*** RECORDS SUPPLIED
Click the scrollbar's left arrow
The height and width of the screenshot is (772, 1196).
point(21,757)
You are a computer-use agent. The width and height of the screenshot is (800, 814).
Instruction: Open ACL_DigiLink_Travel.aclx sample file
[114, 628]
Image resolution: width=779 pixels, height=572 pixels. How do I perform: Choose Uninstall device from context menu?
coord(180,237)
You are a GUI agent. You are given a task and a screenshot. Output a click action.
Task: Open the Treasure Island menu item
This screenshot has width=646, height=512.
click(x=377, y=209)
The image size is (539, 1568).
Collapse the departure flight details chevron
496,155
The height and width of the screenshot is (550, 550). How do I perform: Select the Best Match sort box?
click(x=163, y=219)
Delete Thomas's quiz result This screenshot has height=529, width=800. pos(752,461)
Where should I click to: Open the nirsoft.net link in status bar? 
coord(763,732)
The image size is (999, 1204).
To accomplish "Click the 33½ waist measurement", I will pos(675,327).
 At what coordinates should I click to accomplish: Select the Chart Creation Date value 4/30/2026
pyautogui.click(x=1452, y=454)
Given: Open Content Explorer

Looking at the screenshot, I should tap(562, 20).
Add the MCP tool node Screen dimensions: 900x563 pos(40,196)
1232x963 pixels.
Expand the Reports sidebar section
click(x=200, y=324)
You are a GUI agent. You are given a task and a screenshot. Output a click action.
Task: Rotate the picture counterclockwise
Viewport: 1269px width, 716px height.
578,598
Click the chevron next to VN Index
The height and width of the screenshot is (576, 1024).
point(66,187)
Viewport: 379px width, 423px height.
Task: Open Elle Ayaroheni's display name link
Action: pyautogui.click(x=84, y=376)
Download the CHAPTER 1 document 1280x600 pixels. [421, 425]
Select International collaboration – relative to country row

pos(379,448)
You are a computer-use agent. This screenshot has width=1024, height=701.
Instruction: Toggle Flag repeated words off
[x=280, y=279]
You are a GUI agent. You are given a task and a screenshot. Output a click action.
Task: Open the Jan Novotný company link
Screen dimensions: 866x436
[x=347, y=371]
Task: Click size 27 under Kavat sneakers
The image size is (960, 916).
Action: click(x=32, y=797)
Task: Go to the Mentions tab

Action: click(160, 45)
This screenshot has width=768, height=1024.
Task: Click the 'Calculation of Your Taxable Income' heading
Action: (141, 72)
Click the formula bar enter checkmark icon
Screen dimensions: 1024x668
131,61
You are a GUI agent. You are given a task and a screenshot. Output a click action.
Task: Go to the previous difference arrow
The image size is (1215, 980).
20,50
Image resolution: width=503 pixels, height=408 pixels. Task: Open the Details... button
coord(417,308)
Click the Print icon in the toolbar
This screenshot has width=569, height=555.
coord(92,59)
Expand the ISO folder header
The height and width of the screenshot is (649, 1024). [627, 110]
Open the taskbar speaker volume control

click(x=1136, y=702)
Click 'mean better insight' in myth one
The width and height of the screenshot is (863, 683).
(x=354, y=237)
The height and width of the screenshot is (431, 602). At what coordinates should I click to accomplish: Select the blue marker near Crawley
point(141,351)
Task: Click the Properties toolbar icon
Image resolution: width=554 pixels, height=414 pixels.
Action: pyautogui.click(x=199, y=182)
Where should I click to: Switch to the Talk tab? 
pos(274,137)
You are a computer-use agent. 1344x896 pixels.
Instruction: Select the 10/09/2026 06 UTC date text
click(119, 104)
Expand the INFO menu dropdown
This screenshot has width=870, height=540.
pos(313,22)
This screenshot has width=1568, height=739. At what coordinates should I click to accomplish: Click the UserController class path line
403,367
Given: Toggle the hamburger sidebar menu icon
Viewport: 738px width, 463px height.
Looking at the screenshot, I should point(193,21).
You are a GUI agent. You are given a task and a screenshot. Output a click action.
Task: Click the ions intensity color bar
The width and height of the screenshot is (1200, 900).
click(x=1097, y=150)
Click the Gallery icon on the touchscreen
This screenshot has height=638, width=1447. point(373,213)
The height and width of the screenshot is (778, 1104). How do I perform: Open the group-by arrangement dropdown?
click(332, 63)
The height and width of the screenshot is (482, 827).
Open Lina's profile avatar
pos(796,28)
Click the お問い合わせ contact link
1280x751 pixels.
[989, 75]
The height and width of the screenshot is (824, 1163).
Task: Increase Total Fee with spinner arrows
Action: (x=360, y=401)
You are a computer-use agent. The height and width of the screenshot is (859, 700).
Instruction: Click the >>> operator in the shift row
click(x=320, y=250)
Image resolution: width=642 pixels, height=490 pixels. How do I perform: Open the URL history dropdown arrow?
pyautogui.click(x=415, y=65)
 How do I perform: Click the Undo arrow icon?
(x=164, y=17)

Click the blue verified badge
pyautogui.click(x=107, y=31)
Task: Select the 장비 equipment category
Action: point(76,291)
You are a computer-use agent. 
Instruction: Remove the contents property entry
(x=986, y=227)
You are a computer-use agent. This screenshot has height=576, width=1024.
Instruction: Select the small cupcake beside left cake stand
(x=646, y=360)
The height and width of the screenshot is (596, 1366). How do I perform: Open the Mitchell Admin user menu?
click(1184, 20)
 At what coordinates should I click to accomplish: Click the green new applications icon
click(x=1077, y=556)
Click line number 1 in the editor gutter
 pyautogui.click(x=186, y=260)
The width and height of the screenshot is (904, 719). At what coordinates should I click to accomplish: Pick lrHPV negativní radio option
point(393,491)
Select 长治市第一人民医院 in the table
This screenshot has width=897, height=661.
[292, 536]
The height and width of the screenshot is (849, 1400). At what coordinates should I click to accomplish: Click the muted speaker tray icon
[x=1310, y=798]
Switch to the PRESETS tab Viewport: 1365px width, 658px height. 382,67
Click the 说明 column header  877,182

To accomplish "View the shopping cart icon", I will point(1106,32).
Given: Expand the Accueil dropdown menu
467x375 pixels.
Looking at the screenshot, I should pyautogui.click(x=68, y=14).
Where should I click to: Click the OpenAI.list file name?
******
Transcribe all of the entries without alteration.

> [EXERCISE RESULT]:
Click the scrollbar's left arrow
The height and width of the screenshot is (772, 1196).
point(21,757)
You are a computer-use agent. The width and height of the screenshot is (800, 814).
Instruction: Open ACL_DigiLink_Travel.aclx sample file
[114, 628]
Image resolution: width=779 pixels, height=572 pixels. How do I perform: Choose Uninstall device from context menu?
coord(180,237)
You are a GUI agent. You are given a task and a screenshot. Output a click action.
Task: Open the Treasure Island menu item
This screenshot has width=646, height=512.
click(x=377, y=209)
The image size is (539, 1568).
Collapse the departure flight details chevron
496,155
The height and width of the screenshot is (550, 550). How do I perform: Select the Best Match sort box?
click(x=163, y=219)
Delete Thomas's quiz result This screenshot has height=529, width=800. pos(752,461)
Where should I click to: Open the nirsoft.net link in status bar? 
coord(763,732)
The image size is (999, 1204).
To accomplish "Click the 33½ waist measurement", I will pos(675,327).
 At what coordinates should I click to accomplish: Select the Chart Creation Date value 4/30/2026
pyautogui.click(x=1452, y=454)
Given: Open Content Explorer

Looking at the screenshot, I should tap(562, 20).
Add the MCP tool node Screen dimensions: 900x563 pos(40,196)
1232x963 pixels.
Expand the Reports sidebar section
click(x=200, y=324)
You are a GUI agent. You are given a task and a screenshot. Output a click action.
Task: Rotate the picture counterclockwise
Viewport: 1269px width, 716px height.
578,598
Click the chevron next to VN Index
The height and width of the screenshot is (576, 1024).
point(66,187)
Viewport: 379px width, 423px height.
Task: Open Elle Ayaroheni's display name link
Action: pyautogui.click(x=84, y=376)
Download the CHAPTER 1 document 1280x600 pixels. [421, 425]
Select International collaboration – relative to country row

pos(379,448)
You are a computer-use agent. This screenshot has width=1024, height=701.
Instruction: Toggle Flag repeated words off
[x=280, y=279]
You are a GUI agent. You are given a task and a screenshot. Output a click action.
Task: Open the Jan Novotný company link
Screen dimensions: 866x436
[x=347, y=371]
Task: Click size 27 under Kavat sneakers
The image size is (960, 916).
Action: click(x=32, y=797)
Task: Go to the Mentions tab

Action: click(160, 45)
This screenshot has width=768, height=1024.
Task: Click the 'Calculation of Your Taxable Income' heading
Action: (141, 72)
Click the formula bar enter checkmark icon
Screen dimensions: 1024x668
131,61
You are a GUI agent. You are given a task and a screenshot. Output a click action.
Task: Go to the previous difference arrow
The image size is (1215, 980).
20,50
Image resolution: width=503 pixels, height=408 pixels. Task: Open the Details... button
coord(417,308)
Click the Print icon in the toolbar
This screenshot has width=569, height=555.
coord(92,59)
Expand the ISO folder header
The height and width of the screenshot is (649, 1024). [627, 110]
Open the taskbar speaker volume control

click(x=1136, y=702)
Click 'mean better insight' in myth one
The width and height of the screenshot is (863, 683).
(x=354, y=237)
The height and width of the screenshot is (431, 602). At what coordinates should I click to accomplish: Select the blue marker near Crawley
point(141,351)
Task: Click the Properties toolbar icon
Image resolution: width=554 pixels, height=414 pixels.
Action: pyautogui.click(x=199, y=182)
Where should I click to: Switch to the Talk tab? 
pos(274,137)
You are a computer-use agent. 1344x896 pixels.
Instruction: Select the 10/09/2026 06 UTC date text
click(119, 104)
Expand the INFO menu dropdown
This screenshot has width=870, height=540.
pos(313,22)
This screenshot has width=1568, height=739. At what coordinates should I click to accomplish: Click the UserController class path line
403,367
Given: Toggle the hamburger sidebar menu icon
Viewport: 738px width, 463px height.
Looking at the screenshot, I should point(193,21).
You are a GUI agent. You are given a task and a screenshot. Output a click action.
Task: Click the ions intensity color bar
The width and height of the screenshot is (1200, 900).
click(x=1097, y=150)
Click the Gallery icon on the touchscreen
This screenshot has height=638, width=1447. point(373,213)
The height and width of the screenshot is (778, 1104). How do I perform: Open the group-by arrangement dropdown?
click(332, 63)
The height and width of the screenshot is (482, 827).
Open Lina's profile avatar
pos(796,28)
Click the お問い合わせ contact link
1280x751 pixels.
[989, 75]
The height and width of the screenshot is (824, 1163).
Task: Increase Total Fee with spinner arrows
Action: (x=360, y=401)
You are a computer-use agent. The height and width of the screenshot is (859, 700).
Instruction: Click the >>> operator in the shift row
click(x=320, y=250)
Image resolution: width=642 pixels, height=490 pixels. How do I perform: Open the URL history dropdown arrow?
pyautogui.click(x=415, y=65)
 How do I perform: Click the Undo arrow icon?
(x=164, y=17)

Click the blue verified badge
pyautogui.click(x=107, y=31)
Task: Select the 장비 equipment category
Action: point(76,291)
You are a computer-use agent. 
Instruction: Remove the contents property entry
(x=986, y=227)
You are a computer-use agent. This screenshot has height=576, width=1024.
Instruction: Select the small cupcake beside left cake stand
(x=646, y=360)
The height and width of the screenshot is (596, 1366). How do I perform: Open the Mitchell Admin user menu?
click(1184, 20)
 At what coordinates should I click to accomplish: Click the green new applications icon
click(x=1077, y=556)
Click line number 1 in the editor gutter
 pyautogui.click(x=186, y=260)
The width and height of the screenshot is (904, 719). At what coordinates should I click to accomplish: Pick lrHPV negativní radio option
point(393,491)
Select 长治市第一人民医院 in the table
This screenshot has width=897, height=661.
[292, 536]
The height and width of the screenshot is (849, 1400). At what coordinates should I click to accomplish: Click the muted speaker tray icon
[x=1310, y=798]
Switch to the PRESETS tab Viewport: 1365px width, 658px height. 382,67
Click the 说明 column header  877,182

To accomplish "View the shopping cart icon", I will point(1106,32).
Given: Expand the Accueil dropdown menu
467x375 pixels.
Looking at the screenshot, I should pyautogui.click(x=68, y=14).
Where should I click to: Click the OpenAI.list file name?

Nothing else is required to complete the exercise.